Sunday, November 14, 2010

And the Survey Says....

One day last week, I was listening to a discussion on the radio. It seems a survey has declared American women to be inexcusably wimpy. Normally, I'd take exception to that. I don't consider myself to be at all wimpy. But this survey had to do with dating practices.


According to the survey, only Ecuadorian women are less likely to make the first move with a man than are we Americans. As William pointed out, they must not have included Arab women in the survey. If an Arab woman made the first move, she'd be beheaded--or at the very least, stoned to death.


Not all American women are shy about making moves on a man. I know some who are downright predatory. They could be featured on Wild Kingdom, in fact. And I am not exaggerating, not even a little!


William recently suggested that in our collaborative writing effort, Same Time, Tomorrow (written under pseudonyms Scarlett Martin and James Morgan, for those who don't already know our alter egos), Chloe should propose marriage to her lover, Gabriel. I wasn't so sure at first. Chloe's history with men does not lend itself to such boldness...but on the other hand, for her to do so would be a significant indicator of her security in the relationship, in Gabriel's love for her as well as hers for him.


In the end, I agreed. It would say a great deal about Chloe's character, so it was a smart move.


Would I make the first move on a man? Only if I were absolutely sure of his interest in me. And I'd have to see it in his actions, not just hear the words. Men will say "I love you," and then later insist it meant nothing. They usually say it to get a woman into bed, but not always. This makes me think of a running storyline of The Nanny. I've been watching it in syndication on Nickelodeon when I can't fall asleep immediately. Poor Fran tried for years to make her boss Maxwell fall in love with her. Finally, in a tense moment, he confessed that he did love her. She was elated--but later, Maxwell, began to worry that his children, who adored Fran, would be hurt if the relationship failed and they lost her. He told Fran he didn't really mean it.  


In one subsequent episode, Fran was on jury duty and the trial involved a scorned woman's revenge on an ex-lover. When the woman testified that he had told her he loved her, then took it back, Fran wanted to lynch the guy!


But I'm getting off track here. Would I propose marriage to a man? Again, only if I were certain of what the answer was going to be...and then only if I was just plain tired of waiting for him to ask me. Chloe, you can do that. You've got your guy and he realizes he's right where he belongs. You go, girl!

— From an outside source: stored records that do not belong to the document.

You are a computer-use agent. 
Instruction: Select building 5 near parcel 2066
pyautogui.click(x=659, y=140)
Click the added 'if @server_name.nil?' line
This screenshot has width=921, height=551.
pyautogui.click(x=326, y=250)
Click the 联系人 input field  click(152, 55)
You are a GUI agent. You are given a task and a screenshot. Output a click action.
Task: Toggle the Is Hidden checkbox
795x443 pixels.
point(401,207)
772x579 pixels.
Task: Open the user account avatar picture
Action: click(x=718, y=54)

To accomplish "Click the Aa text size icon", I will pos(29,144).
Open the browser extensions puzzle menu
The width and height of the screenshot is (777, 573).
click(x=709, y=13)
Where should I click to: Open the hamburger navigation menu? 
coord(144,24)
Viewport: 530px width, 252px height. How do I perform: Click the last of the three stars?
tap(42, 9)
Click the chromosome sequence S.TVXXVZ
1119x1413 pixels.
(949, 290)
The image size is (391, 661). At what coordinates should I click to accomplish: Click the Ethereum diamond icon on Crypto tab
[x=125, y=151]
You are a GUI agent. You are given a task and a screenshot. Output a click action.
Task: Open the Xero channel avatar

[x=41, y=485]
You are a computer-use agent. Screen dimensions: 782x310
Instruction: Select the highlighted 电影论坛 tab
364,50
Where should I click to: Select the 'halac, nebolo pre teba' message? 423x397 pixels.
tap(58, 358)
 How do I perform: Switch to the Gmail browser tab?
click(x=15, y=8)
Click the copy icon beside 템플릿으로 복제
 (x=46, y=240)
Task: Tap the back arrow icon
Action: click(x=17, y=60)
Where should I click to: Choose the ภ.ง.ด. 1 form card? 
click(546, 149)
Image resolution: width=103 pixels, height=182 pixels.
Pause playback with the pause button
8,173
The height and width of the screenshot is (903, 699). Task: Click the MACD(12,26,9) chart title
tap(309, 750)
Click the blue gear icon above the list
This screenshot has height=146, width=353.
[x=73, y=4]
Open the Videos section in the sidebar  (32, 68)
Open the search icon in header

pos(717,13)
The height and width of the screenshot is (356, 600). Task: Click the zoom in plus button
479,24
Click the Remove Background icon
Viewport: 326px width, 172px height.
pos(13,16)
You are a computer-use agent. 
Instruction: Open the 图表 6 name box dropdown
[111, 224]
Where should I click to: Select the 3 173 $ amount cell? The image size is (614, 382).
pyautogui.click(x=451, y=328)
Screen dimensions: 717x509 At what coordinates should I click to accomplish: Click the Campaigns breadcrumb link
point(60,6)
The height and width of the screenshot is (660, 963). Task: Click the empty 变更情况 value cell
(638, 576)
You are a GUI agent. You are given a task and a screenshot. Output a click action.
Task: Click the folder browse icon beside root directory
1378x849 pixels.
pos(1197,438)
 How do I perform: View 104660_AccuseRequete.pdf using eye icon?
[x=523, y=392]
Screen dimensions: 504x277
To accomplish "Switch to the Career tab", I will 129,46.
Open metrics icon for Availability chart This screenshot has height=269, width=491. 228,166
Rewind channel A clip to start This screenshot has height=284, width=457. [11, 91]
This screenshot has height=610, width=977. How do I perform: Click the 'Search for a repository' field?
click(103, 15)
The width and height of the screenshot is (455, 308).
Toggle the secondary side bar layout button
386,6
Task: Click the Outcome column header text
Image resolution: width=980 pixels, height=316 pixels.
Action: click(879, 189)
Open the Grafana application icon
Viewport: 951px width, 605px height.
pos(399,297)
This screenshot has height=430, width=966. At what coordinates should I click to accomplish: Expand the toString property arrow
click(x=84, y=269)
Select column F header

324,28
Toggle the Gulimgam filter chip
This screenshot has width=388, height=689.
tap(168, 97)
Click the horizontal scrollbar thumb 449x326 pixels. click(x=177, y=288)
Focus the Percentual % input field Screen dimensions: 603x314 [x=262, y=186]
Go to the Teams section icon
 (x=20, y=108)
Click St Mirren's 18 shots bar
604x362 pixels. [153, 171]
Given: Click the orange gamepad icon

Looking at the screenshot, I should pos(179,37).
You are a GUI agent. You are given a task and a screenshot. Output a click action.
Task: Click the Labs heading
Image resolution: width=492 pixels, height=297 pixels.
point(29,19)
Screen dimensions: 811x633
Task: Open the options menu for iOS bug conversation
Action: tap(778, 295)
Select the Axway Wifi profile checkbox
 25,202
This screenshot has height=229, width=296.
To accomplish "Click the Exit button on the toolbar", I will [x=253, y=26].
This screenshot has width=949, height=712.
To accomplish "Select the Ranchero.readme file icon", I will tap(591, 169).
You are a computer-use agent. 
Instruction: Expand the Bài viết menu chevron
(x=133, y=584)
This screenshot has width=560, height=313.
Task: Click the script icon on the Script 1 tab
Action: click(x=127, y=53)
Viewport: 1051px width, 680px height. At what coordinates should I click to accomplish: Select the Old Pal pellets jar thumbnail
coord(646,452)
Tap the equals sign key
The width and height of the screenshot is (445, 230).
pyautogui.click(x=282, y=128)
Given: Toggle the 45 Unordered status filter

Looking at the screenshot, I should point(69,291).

I may be bold in other respects, but I am a born and bred Midwestern girl. Conservative. Traditional. In most things, anyway....



3 comments:

  1. I dithered around about saying I Love You to my husband. After all, he didn't say it first. Problem is, I think women's hang-ups are well founded. A lot of American men bolt for the door if a woman is up-front about her feelings. It takes courage even to have your character propose.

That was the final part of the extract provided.